Este último jueves el Senado de la Nación aprobó con media sanción un proyecto que busca regular y limitar el uso de los decretos de necesidad y urgencia (DNU) por parte del Poder Ejecutivo. La decisión despertó el interés de especialistas en derecho constitucional que ven en este paso legislativo una respuesta a un reclamo histórico sobre la división de poderes.
Pulvirenti: ''El Senado corrige tardíamente el uso de los DNU''
En diálogo con el programa La Última Rosca, emitido por Radio Up, el doctor en Derecho Orlando Daniel Pulvirenti sostuvo que la medida llega “muy tardíamente” pero que constituye una corrección necesaria para el sistema institucional argentino.

“Lo que está haciendo el Senado es lo que debió haber ocurrido desde el día uno. Es decir, la Constitución intentó regular el decreto de necesidad y urgencia para evitar su exceso”, señaló.
Pulvirenti explicó que, en la práctica, durante los últimos 20 años el recurso excepcional de los DNU se transformó en un mecanismo habitual de gobierno: “Se utilizó el decreto de necesidad y urgencia para suplir mayorías legislativas que no se tienen. Y no es ese el sentido de esta excepcional herramienta. El legislador es el Congreso de la Nación, no el Poder Ejecutivo”.
Además, el jurista criticó la reglamentación establecida en 2006, durante la gestión de Cristina Fernández de Kirchner: “fue un error horrible del gobierno de Cristina Kirchner de haberlo regulado de esta manera. Se corrige tardíamente”.

También hizo referencia al rol de la Corte Suprema en este proceso: “la Corte no ha actuado demasiado los últimos tiempos para limitar la facultad del Ejecutivo en materia de DNU, y eso ha generado un precedente peligroso donde el Poder Ejecutivo considera cualquier situación como necesaria y urgente para modificar una ley”.
Pulvirenti recordó que en el derecho comparado, países como España e Italia establecen mecanismos más estrictos: “el decreto de necesidad y urgencia exige, en primer lugar, que haya un tiempo en el cual deba decidirse la cuestión y, en segundo lugar, que si no se obtiene los votos que lo confirman, el decreto se cae. Eso es lo que debería haber pasado en Argentina”.
En su análisis, vinculó la problemática con la falta de cumplimiento de las normas constitucionales y la idea errónea de que el poder político es permanente: “cuando vos ponés en la cancha estos excesos de reglamentación o te vas de lo que dice la Constitución, el precedente nunca sabés dónde termina jugando. Porque si hay una regla en la República se cambia gobierno. Lo que hoy te parece genial y conveniente, después cuando lo tenés en contra te parece un exceso o una dictadura. Bueno, lo es siempre”.

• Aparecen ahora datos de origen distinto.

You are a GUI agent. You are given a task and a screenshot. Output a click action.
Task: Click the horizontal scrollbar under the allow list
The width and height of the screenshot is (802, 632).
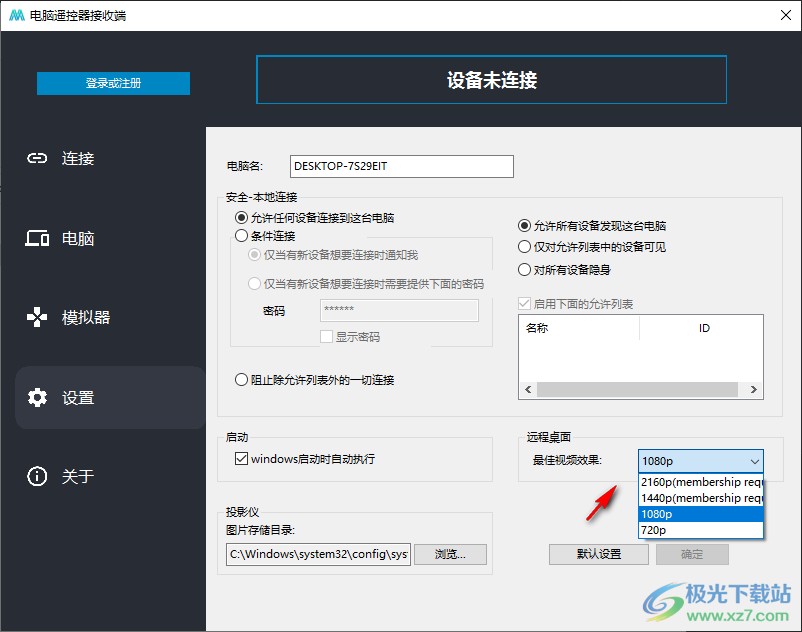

Finalmente, Pulvirenti reflexionó sobre el desafío pendiente de las instituciones argentinas: “las reglas de juego son un consenso que llega a la sociedad en un momento que es difícil. Lo que sí hay que hacer es cumplirlas. No podés decidir no cumplirlas al antojo. El Poder Judicial, además, siempre llega tarde: responde cuando el que está en el poder político se fue, y no corrige la deficiencia a tiempo. El sistema termina descompaginándose”.
Concluyó que el debate actual no responde únicamente a un gobierno en particular, sino a una construcción de décadas: “no es algo atribuible al último gobierno, es una construcción sucesiva, desviada de la Constitución, que tiene este resultado de hoy día”.